If $ N$ is divisible by 10, it is divisible by 100, so keep dividing through by 100 until it is not divisible by 10, so that we finally end up with $ N = 3000..0a$ or $ a000..003$, with $ a$ an integer, $ 1\le a\le 9$. If there are no 0's, then only $ 36$ works. Otherwise, assume there is at least 1 0 inbetween $ a$ and $ 3$. The only square residues mod 9 are $ 0,1,4,7$, so the only possible values of $ a$ are $ 6,7,1,4$ since $ N$ mod 9 is $ 3 + a$. mod 4, $ a000..003$ is congruent to 3, so is not a square. Therefore, the only possible candidates are $ 3000..01$, $ 3000..04$, $ 3000..06$, $ 3000..07$. However, the one ending in 6 and the one ending in 7 don't work mod 4, so only the first 2 are possible candidates. $ 3*10^{n} = x^2 - 1 = (x - 1)(x + 1)$, boring casework should rule this out, since $ gcd(x - 1,x + 1) = 1,2$, similarly for the other one, since $ gcd(x - 2,x + 2) = 1,2,4$, someone who is not as tired, or who enjoys doing such casework can complete the solution . Therefore $ 36*100^{n}$ are the only integers that satisfy it, for $ n$ being any integer $ \ge 0$.

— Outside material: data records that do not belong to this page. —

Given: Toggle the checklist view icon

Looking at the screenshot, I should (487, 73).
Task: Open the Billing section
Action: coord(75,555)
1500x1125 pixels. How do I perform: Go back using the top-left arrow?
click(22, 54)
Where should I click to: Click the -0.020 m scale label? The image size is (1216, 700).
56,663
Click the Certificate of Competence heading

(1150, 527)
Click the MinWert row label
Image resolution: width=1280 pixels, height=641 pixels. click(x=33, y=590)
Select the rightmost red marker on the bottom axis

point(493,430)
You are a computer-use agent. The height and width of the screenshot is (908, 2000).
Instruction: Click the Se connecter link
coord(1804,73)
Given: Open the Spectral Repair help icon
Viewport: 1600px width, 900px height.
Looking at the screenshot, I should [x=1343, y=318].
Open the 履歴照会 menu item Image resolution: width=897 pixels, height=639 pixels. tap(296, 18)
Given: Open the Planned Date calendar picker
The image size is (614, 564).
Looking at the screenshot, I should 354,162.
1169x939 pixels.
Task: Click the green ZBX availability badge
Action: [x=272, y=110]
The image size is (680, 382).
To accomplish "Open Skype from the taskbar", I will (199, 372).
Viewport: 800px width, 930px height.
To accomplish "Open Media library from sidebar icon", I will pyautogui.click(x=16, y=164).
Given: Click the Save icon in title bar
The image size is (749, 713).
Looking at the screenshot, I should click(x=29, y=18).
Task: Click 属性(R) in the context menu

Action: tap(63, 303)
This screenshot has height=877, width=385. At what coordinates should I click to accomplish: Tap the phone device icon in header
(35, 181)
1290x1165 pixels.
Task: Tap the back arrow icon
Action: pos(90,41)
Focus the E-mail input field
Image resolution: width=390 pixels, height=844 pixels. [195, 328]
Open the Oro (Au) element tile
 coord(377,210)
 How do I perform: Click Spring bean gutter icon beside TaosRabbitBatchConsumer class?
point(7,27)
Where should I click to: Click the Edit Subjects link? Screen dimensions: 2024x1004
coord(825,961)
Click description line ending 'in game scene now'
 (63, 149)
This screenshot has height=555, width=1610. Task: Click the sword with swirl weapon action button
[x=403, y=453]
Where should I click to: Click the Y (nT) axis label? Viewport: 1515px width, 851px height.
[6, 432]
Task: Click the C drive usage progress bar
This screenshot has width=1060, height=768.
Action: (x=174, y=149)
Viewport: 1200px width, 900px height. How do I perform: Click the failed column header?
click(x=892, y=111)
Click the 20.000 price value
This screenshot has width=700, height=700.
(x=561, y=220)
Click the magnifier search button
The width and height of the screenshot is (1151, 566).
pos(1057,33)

Rofler wrote: $ 3*10^{n} = x^2 - 1 = (x - 1)(x + 1)$, boring casework should rule this out, since $ gcd(x - 1,x + 1) = 1,2$, similarly for the other one, since $ gcd(x - 2,x + 2) = 1,2,4$, someone who is not as tired, or who enjoys doing such casework can complete the solution . I solved this recently. Started the same way you did. I didn't use GCD but still completed the solution, don't know if this is correct, but here's what I did: $3 \cdot 10^n$ = (x-1)(x+1) or (x-2)(x+2), so I thought of splitting $2^n \cdot 3 \cdot 5^n$ into two sets of factors which are either 2 apart or 4 apart. Since they are 2 or 4 apart they both need to be even (or odd but that's not possible because the product would be odd) so I put a two into each of them. Now if we put a 5 into each of them then both numbers will be divisible by 10 and cannot be 2 or 4 apart, so that case does not work, therefore we need to put every single 5 into one of the factors, and that would leave it way larger than the other factor and therefore more than 2 or 4 apart (easy to prove). It feels too simple but it might work.